Henry KitchingThus it comes about that from 1889 to 1920 Henry Kitching presided over the Committee. Officially he was called the secretary, actually he was in many matters almost a dictator. Henry Kitching was not an easy man to know; his undoubted loyalty to the School and his eagle eye on expenditure, were combined with an unconquerable distaste for any change, that made it necessary at times to carry through essential developments in spite of the evident, if silent, disapproval of the secretary. His long experience made him an invaluable reference when the headmaster was in a difficulty; and there was never a question of the utter fairness of his decisions. When he retired the Committee marked its appreciation of his long and faithful service by creating him its first life member.

In 1920 Henry Kitching delivered the reins of government into the capable hands of Sir John Pease Fry. At the same time the designation ‘secretary’ became ‘chairman,’ a word in fitter accord with function. The new chairman was the eldest grandson of one of the School’s founders, John Pease. A member of the Committee since 1887, he had in 1897 already signalised his inherited interest in Ayton by the creation of the scholarship that bears his name, and that has played such a useful part in completing the education of each year’s leading boy or girl. Living within half a mile of the School, at Cleveland Lodge, he has always been most accessible, and a ready help in times of trouble. It would be impossible to overstate the value of his guiding hand and ready tact shown even more outside the Committee than at its official gatherings. It is to Sir John that the School owes the first idea of the large additions immediately west of the dining room, though the generous financial and practical help of an old scholar, William Harding, had much to do with its fulfilment.
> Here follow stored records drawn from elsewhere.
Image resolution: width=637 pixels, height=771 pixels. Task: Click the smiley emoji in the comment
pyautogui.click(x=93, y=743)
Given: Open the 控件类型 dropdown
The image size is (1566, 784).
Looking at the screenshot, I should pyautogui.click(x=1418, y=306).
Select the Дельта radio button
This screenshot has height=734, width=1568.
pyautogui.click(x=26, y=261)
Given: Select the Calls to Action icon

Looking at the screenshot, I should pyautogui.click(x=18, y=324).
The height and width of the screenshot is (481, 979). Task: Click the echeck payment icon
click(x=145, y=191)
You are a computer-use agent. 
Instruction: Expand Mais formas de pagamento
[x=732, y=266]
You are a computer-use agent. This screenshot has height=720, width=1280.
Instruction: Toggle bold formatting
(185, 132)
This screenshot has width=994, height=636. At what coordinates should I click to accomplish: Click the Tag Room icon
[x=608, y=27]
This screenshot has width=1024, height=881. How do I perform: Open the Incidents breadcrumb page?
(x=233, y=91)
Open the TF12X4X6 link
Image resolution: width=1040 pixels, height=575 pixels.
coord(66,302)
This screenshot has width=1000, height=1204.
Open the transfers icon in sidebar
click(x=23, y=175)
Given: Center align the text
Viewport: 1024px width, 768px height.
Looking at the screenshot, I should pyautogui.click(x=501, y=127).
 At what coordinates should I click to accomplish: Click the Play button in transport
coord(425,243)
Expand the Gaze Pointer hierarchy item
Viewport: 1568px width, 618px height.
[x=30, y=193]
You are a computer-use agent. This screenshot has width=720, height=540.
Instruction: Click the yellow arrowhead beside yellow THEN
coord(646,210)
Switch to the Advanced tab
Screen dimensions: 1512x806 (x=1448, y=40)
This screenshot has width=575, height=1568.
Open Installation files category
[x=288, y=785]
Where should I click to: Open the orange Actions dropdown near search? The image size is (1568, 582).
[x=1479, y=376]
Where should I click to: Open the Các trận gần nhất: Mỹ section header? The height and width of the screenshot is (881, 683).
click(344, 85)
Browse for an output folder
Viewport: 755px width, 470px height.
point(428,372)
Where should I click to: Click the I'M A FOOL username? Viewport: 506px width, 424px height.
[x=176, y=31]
Contemporaneously with the present chairman, Henrietta Whitwell presided for forty years over the women’s committee, and her wise advice on matters of domestic staff, catering, and household problems generally was greatly valued. On relinquishing her official position in 1939, she was presented by the School with a handsome travelling bag to mark the respect and affection in which she was held, and was made a life member of the Committee.

Another of the old standards who served the School for many a long year was William Hallam of Middlesbrough. His short stocky figure in its black coat of almost Quaker cut, on Committee days came swinging down the road from the station; and his dry humour often enlivened meetings that might otherwise have been aptly termed humdrum. His occupation of timber merchant well qualified him to take charge of the trees on the estate; he was largely responsible for the erection of the present sanatorium, a wooden building, in the design of which he took a keen and most effective interest. But it is for the Lake, sometimes referred to as ‘Hallam’s Water,’ that he will be specially remembered, as this had been his dream for half a lifetime, and he was overjoyed to be entrusted by the Committee with the supervision of its creation.